Friday, June 27, 2008

The PHI books

Although this has been posted here before, I have had some requests to repost the links to two manuals available for free from the Paraprofessional Health Institute. They are:

Coaching Supervision

Peer Mentoring

4 Thoughts

I was in a most excellent training session with Dianne Harris earlier this week. Here are four little tidbits I picked up on:
1. Sliding scale insulin is no longer considered appropriate for the nursing home setting. I will do some research and write more about this later.
2. Nursing homes are an excellent place for BSN students to do nursing management/leadership clinicals. This is something you should consider doing, as it is a great recruiting tool for RNs.
3. When interviewing licensed nurses, be sure to ask some clinical questions to make sure that their level of competency is where you want it to be at. It is suggested that you ask these 3 questions, at a minimum: (a)What are the signs and symptoms of heart failure, (b)How would you recognize if someone was hypoglycemic, and (c)What would you do if someone was having a stroke in progress?
4. Post the list of emergency stock drugs by the phone, so the nurse doesn't take an order for a med that can't be administered right then. It will also save a nurse the time needed to retrieve the list from wherever it is usually kept, which also keeps her from looking incompetent in the doctor's eyes.

Monday, June 16, 2008

Thoughts on Nursing Home Reimbursement

There is no business case for quality in long term care.
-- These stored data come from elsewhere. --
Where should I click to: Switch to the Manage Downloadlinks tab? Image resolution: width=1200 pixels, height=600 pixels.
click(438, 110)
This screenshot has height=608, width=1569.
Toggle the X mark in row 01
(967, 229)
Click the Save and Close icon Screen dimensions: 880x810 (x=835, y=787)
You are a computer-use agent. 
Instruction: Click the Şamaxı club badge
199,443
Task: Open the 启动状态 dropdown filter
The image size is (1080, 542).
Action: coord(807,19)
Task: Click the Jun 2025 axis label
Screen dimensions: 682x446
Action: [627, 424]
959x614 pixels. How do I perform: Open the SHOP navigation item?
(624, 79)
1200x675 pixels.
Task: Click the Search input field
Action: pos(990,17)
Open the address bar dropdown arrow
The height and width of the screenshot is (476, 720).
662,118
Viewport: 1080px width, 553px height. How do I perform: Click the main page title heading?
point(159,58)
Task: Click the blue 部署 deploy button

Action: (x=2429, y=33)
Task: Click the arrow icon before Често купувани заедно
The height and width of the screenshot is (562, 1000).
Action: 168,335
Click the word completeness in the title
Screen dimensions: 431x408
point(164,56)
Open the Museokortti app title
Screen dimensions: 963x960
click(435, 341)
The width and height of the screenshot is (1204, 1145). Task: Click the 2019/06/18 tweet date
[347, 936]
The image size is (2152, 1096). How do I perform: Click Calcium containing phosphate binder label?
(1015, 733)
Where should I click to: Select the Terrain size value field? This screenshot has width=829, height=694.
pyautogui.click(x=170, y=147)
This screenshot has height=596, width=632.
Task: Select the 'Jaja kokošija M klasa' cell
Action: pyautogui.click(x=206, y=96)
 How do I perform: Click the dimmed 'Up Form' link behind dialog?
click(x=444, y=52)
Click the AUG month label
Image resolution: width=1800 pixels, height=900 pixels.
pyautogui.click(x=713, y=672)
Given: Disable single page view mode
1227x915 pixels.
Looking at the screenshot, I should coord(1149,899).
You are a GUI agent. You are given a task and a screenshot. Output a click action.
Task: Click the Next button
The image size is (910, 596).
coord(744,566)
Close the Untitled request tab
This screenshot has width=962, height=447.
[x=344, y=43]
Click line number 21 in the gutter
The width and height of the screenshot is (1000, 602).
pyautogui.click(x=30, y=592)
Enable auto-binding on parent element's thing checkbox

There certainly is in the hospital industry, where compliance with evidence based practice practices was shown in a Premier demonstration pilot to save 11K per CABG patient. The reason that nursing homes can't afford quality is the current reimbursement system. Under RUGs, we are financially rewarded for keeping residents sick and maintaining utilization of resources as high as possible. While this is good for the bottom line, it is no good to residents. Perhaps we could look at going back to capitation, a system in which a facility is paid X amount of dollars per month per resident, with the dollar amount being determined by the average cost of care for nursing homes in that region. While this may not be the best system for skilled residents, it is certainly feasible for residents receiving an ICF level of care. Nursing homes would then have an incentive to maintain quality standards, because poor resident outcomes would result in nursing homes having to absorb that cost (ie, there would not be additional payments for in-house acquired pressure ulcers or other preventable complications). Hospitals have a list of no-pay diagnoses, inpatient acquired complications that they are not allowed to bill for. Third party payers should demand the highest quality of care from nursing homes, just as they do from every other provider type.

Thursday, June 5, 2008

Free training slides

I am offering free powerpoint slides for staff development, available at New slides will be available by the first day of each month. Two different sets will be posted, one for CNAs and a second one for licensed nurses. This month's topics are abuse prevention and interpretation of laboratory tests. Enjoy.